Эрнест еще раньше отдал Гертруде все, что наработал, сам же читал ее сочинения. В начале знакомства его отталкивала сложность ее письма, но со временем он оценил его необычность и стал больше интересоваться ее работой. Она даже повлияла на его стиль — особенно присущая ей привычка называть и повторять названия конкретных предметов, мест и людей, не пытаясь найти им синонимы, тем самым демонстрируя, какую удивительную силу обретает слово, если его повторить несколько раз. Я обратила внимание, что в некоторых переделанных отрывках о Нике Адамсе он применил этот метод, экспериментируя с простым языком и словами «озеро», «форель», «бревно», «лодка», что придало рассказу большую емкость и почти мифическое ощущение.

Отношения Эрнеста и Гертруды были одинаково важны для обоих, и я радовалась, видя, что все мы становимся хорошими, добрыми друзьями, хотя при встрече разделение на пары сохранялось. Эрнест и Гертруда были творцами; разговаривая, они склоняли головы друг к другу и производили впечатление чуть ли не близких родственников. Алиса и я были «женами», хотя сидели в той же комнате, и мне казалось, что Алисе нравится ее положение. А мне? Эрнест поддерживал меня, упоминая о моем музицировании, и часто называл его моей «работой», косвенно причисляя меня к творцам. Я любила играть, музыка занимала в моей жизни большое место, но у меня не было ощущения своей избранности, как у Эрнеста. Он находился внутри творческой среды, а я — снаружи, без уверенности, что для меня могут наступить перемены.
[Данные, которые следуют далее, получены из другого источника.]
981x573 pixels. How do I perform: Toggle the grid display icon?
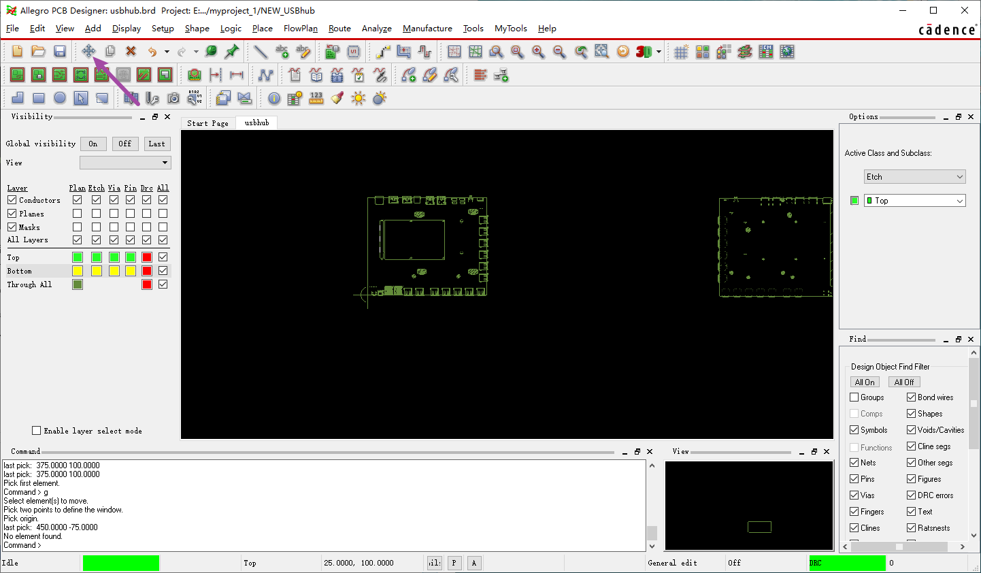[681, 52]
Алиса чувствовала себя гораздо удобнее в своей роли — «жены» творца, всегда оставаясь в тени Гертруды, но, может быть, она просто дольше играла эту роль и умело скрывала зависть.
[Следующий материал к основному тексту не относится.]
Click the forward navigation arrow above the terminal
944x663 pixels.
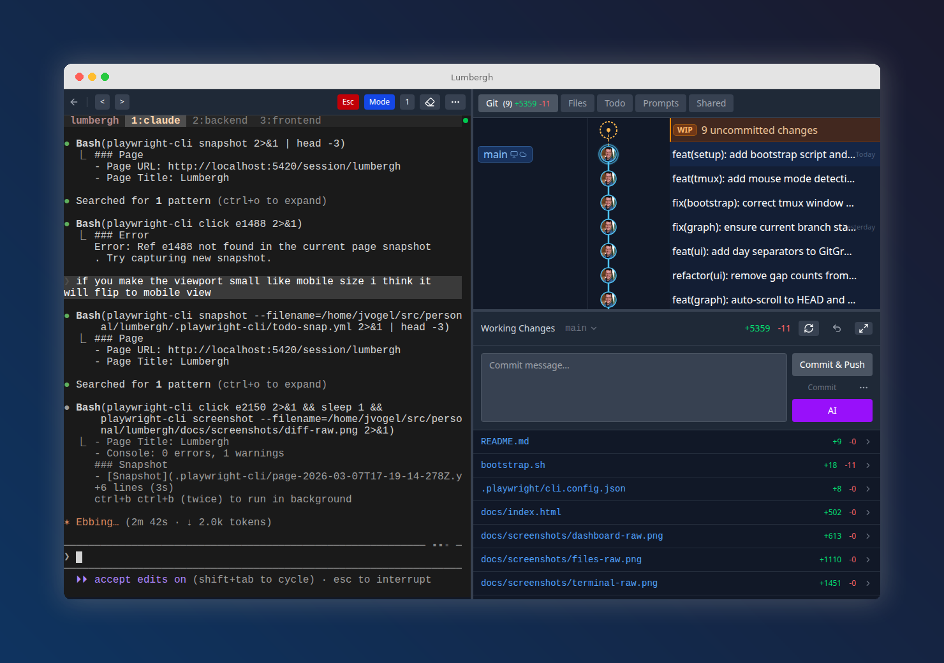click(121, 101)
Я смотрела в бокал с коньяком — на бледном шерстяном ирландском покрывале возникал калейдоскоп узоров. Мы здесь вместе, говорила я себе. Все замечательно. Нужно всегда это помнить и быть счастливой. Я буду. Постараюсь.
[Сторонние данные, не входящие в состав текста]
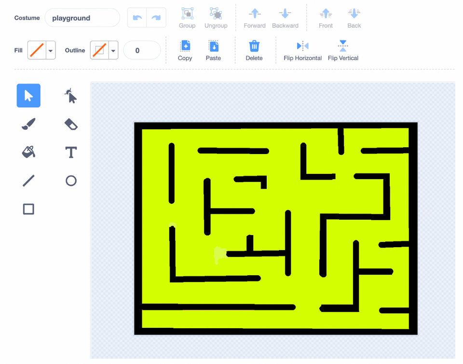Select the Eraser tool
463x364 pixels.
click(x=70, y=124)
На следующий день мы проснулись поздно, во рту все еще оставался вкус «Хеннесси». Должно быть, Эрнест чувствовал то же самое, потому что мы еще не выбрались из кровати, как он сказал:

— Сегодня работа не пойдет. Не стану и пробовать.

— Может, немного посидеть — кто знает? — сказала я, чувствуя себя слегка обманщицей: ведь мне вовсе этого не хотелось.

— Нет, — упорствовал он. — Это ни к чему не приведет. Я точно знаю.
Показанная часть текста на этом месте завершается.